*The problem*. Restate all the entries exactly as they appear, apart from the pictures.

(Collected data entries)
-----

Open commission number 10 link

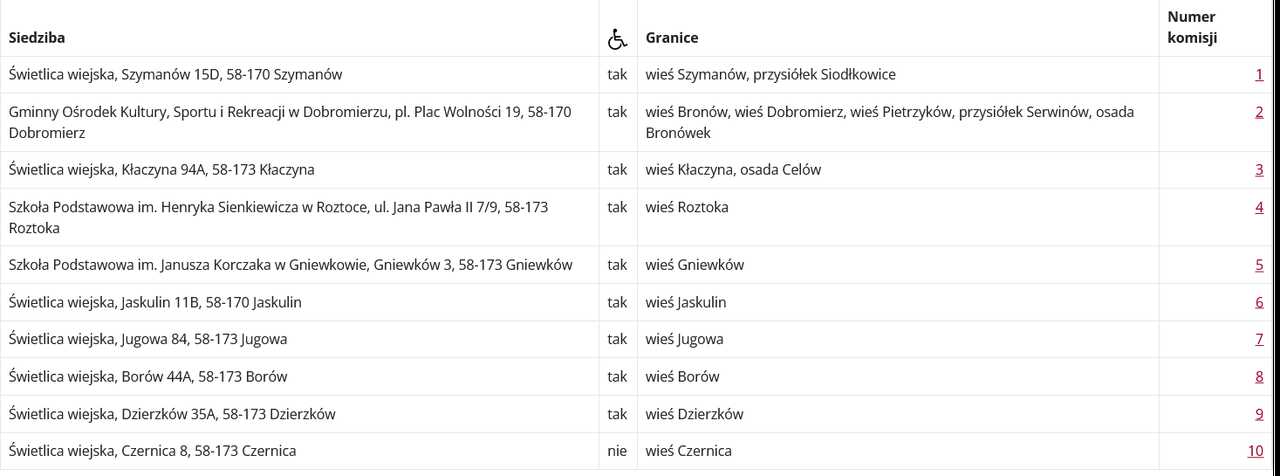coord(1256,451)
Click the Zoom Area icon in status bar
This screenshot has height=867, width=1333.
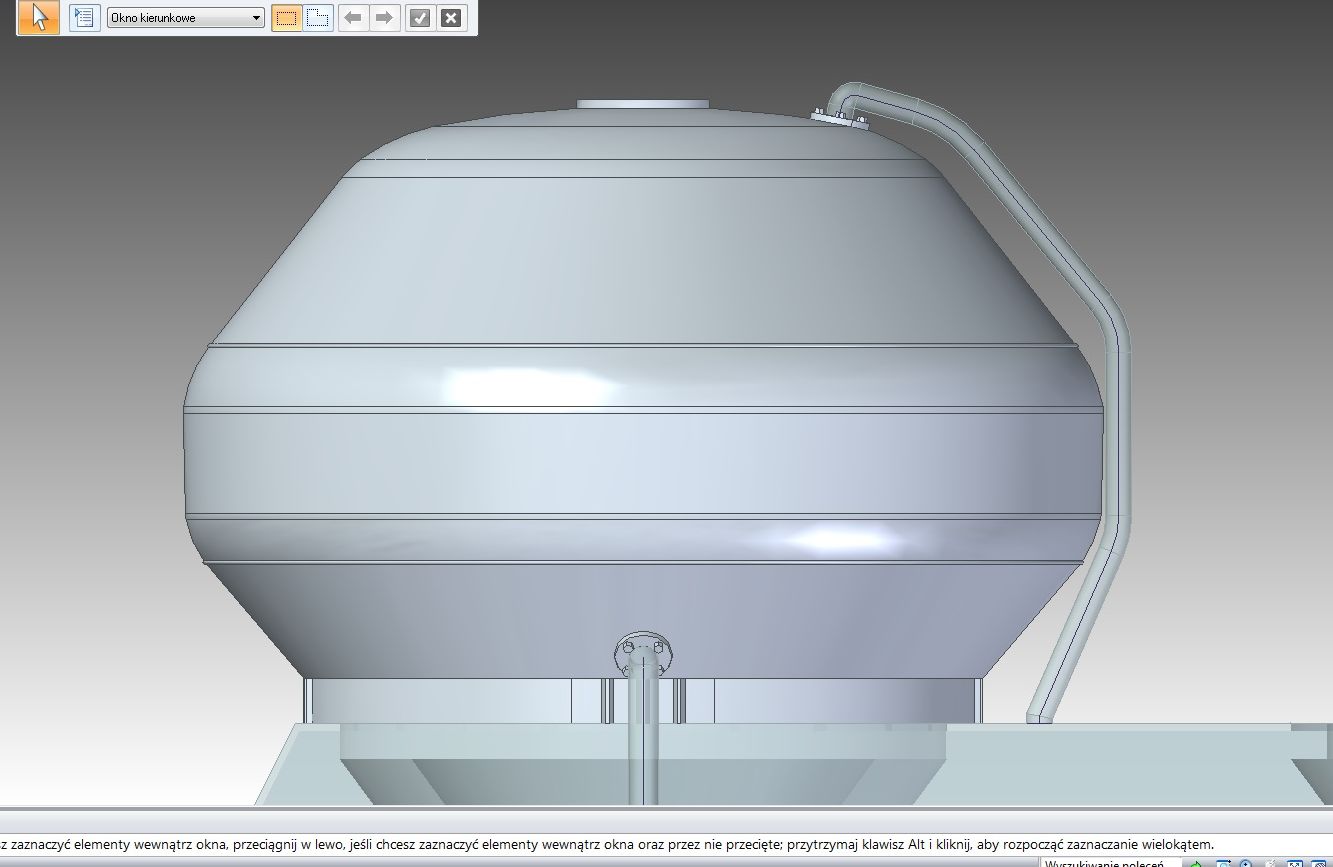(x=1222, y=863)
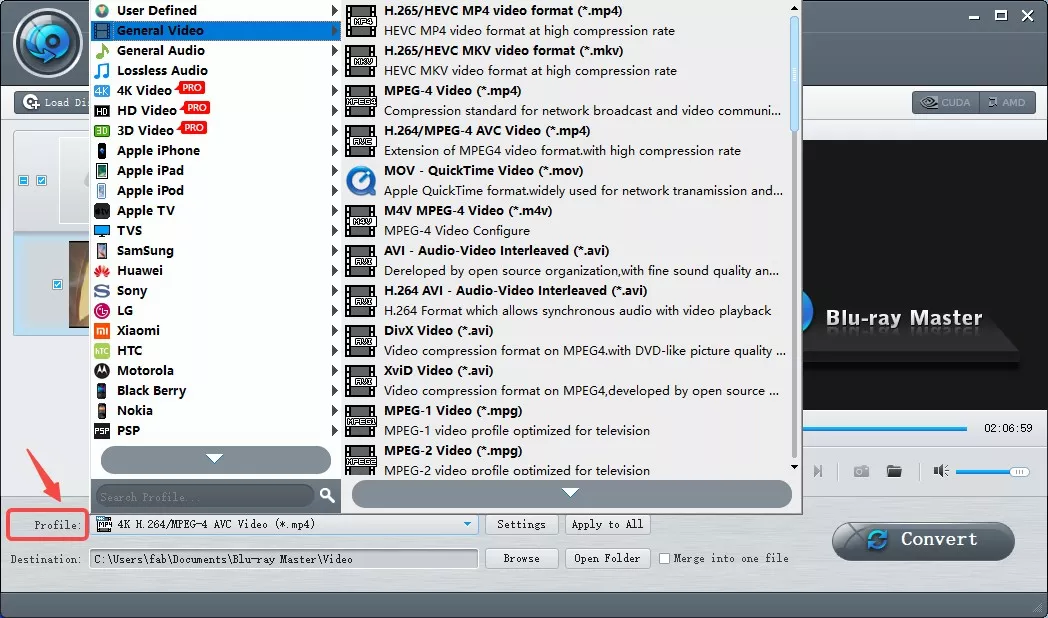Uncheck the second video thumbnail checkbox
The width and height of the screenshot is (1048, 618).
coord(57,285)
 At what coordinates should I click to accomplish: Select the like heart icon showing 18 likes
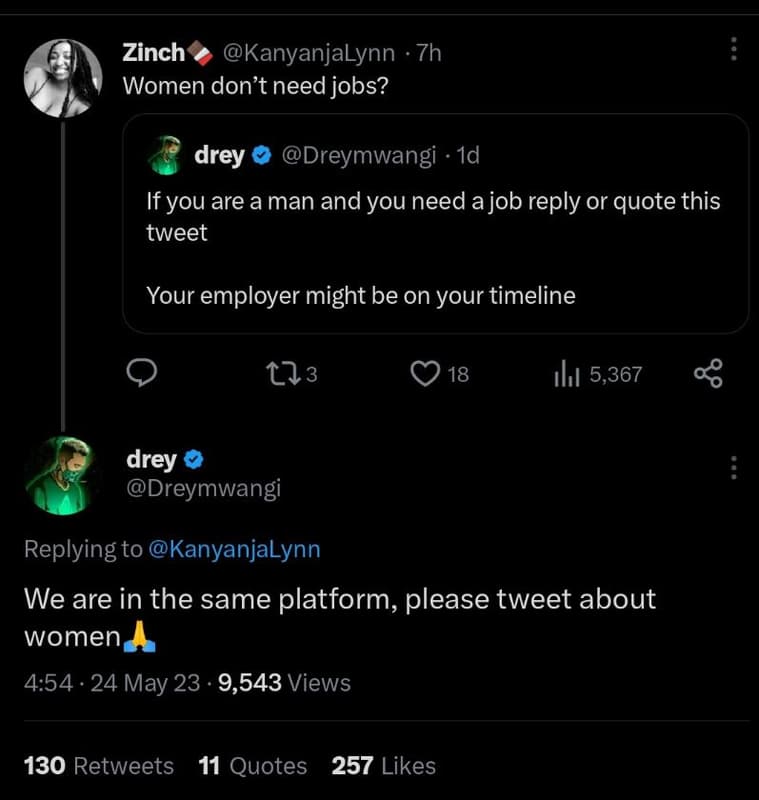tap(427, 371)
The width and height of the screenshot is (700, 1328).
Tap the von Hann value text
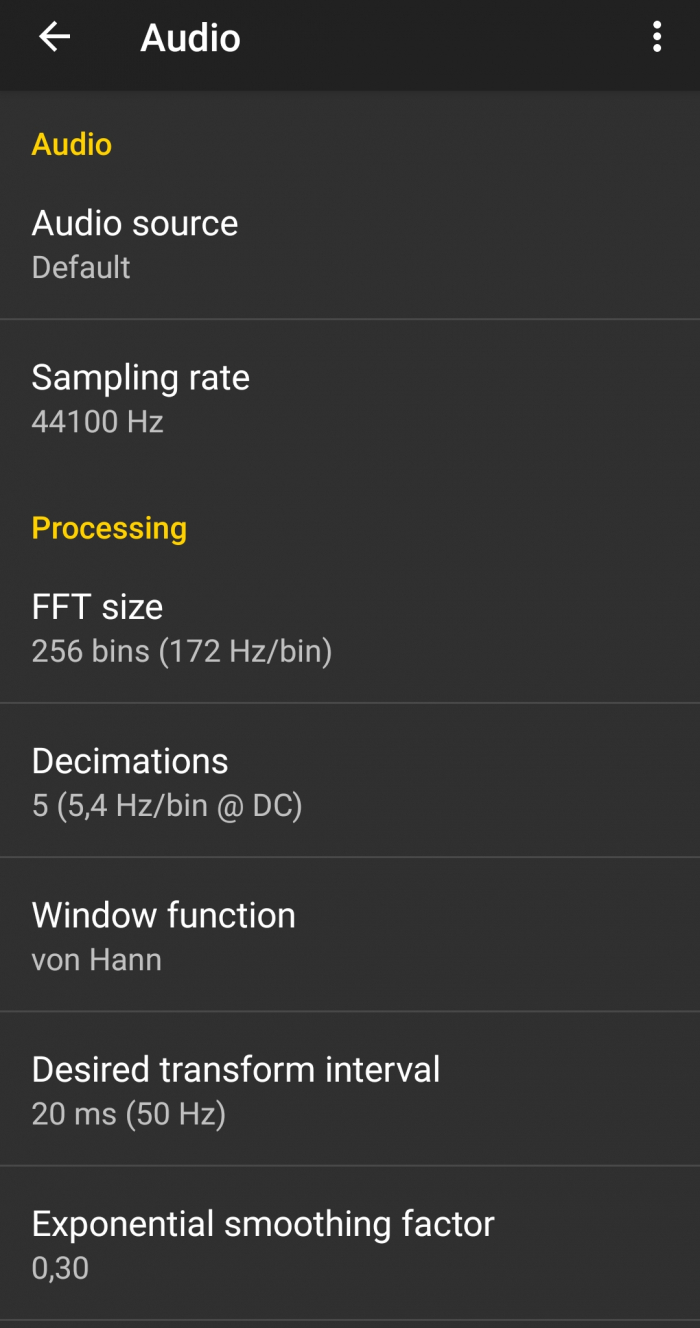click(96, 960)
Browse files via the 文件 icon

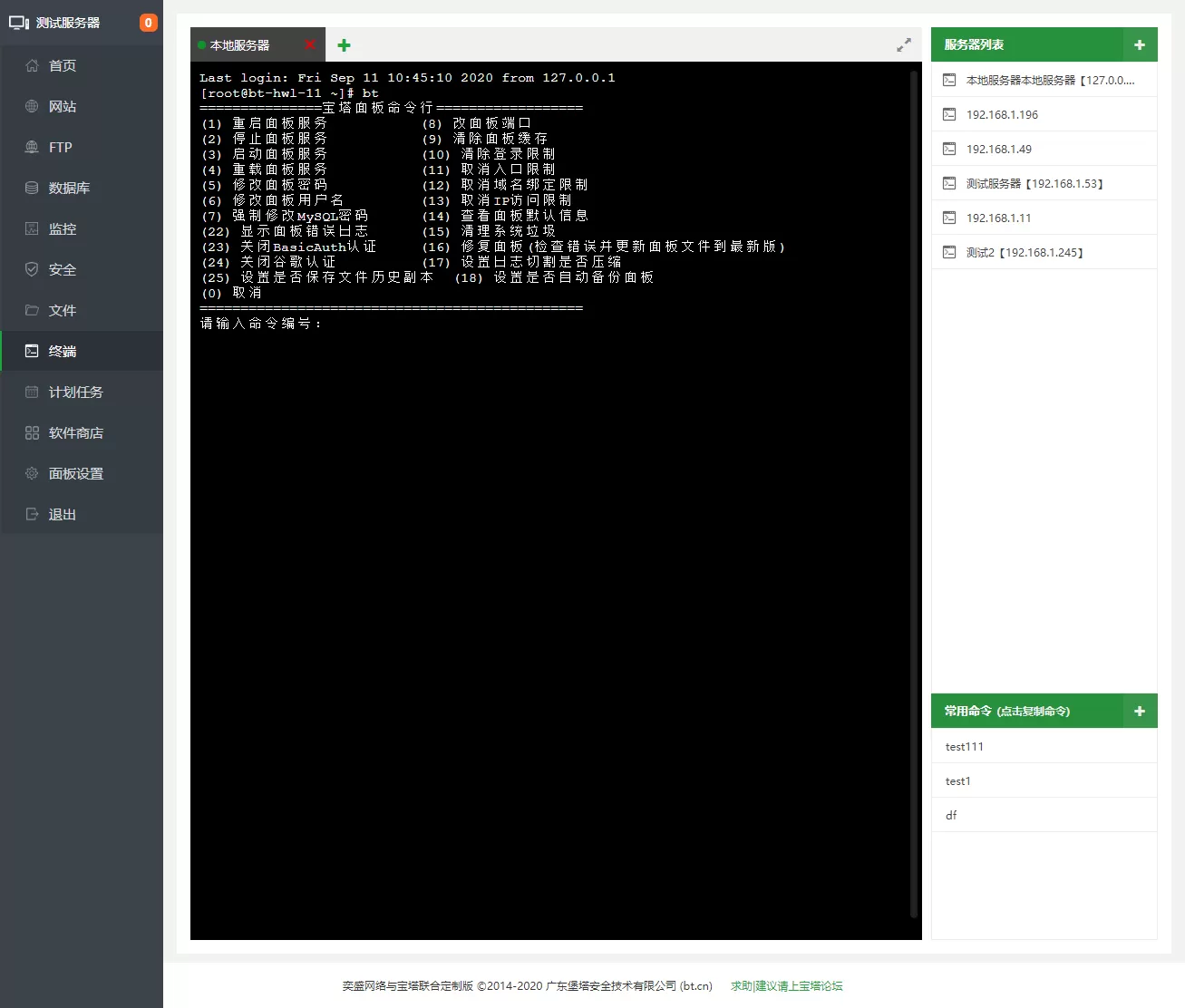pyautogui.click(x=60, y=310)
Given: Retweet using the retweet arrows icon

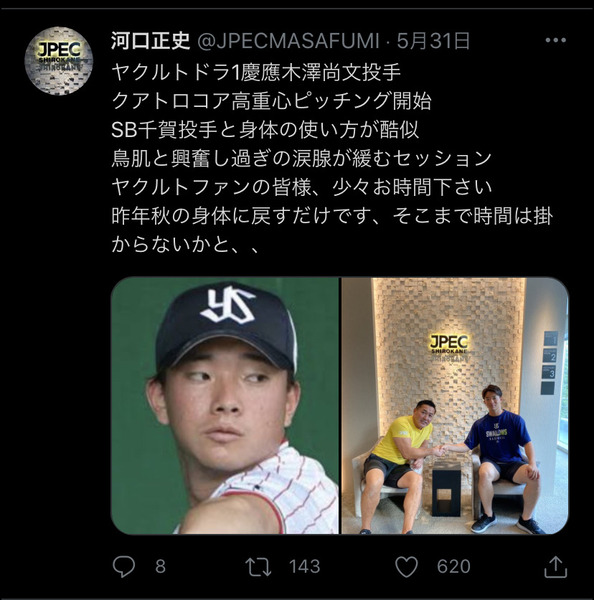Looking at the screenshot, I should (x=258, y=567).
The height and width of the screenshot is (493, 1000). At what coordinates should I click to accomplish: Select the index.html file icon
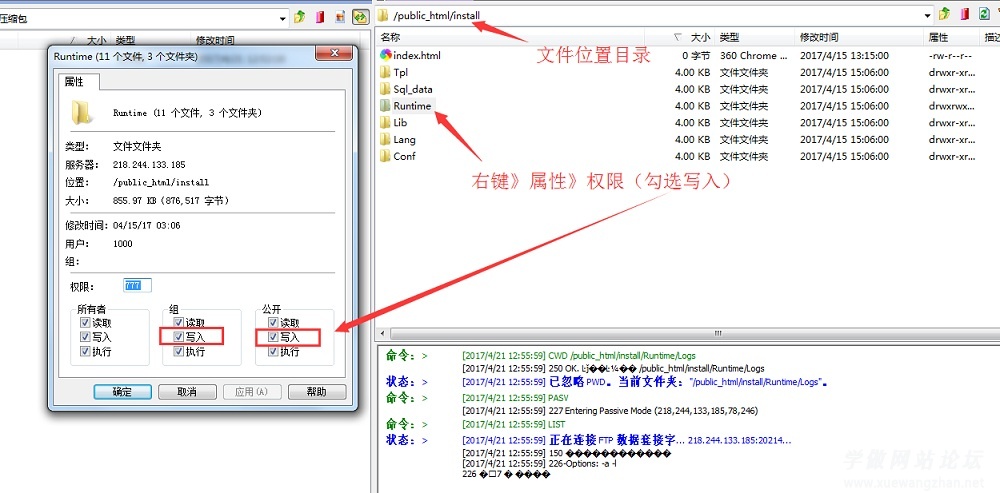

-----

*Answer to this exercise*.
Open commission number 10 link

coord(1256,451)
Click the Zoom Area icon in status bar
This screenshot has height=867, width=1333.
(x=1222, y=863)
Uncheck the second video thumbnail checkbox
The width and height of the screenshot is (1048, 618).
coord(57,285)
 At what coordinates should I click to accomplish: Select the like heart icon showing 18 likes
tap(427, 371)
The width and height of the screenshot is (700, 1328).
Tap the von Hann value text
click(96, 960)
Browse files via the 文件 icon

pyautogui.click(x=60, y=310)
Given: Retweet using the retweet arrows icon

Looking at the screenshot, I should (x=258, y=567).
The height and width of the screenshot is (493, 1000). At what coordinates should I click to accomplish: Select the index.html file icon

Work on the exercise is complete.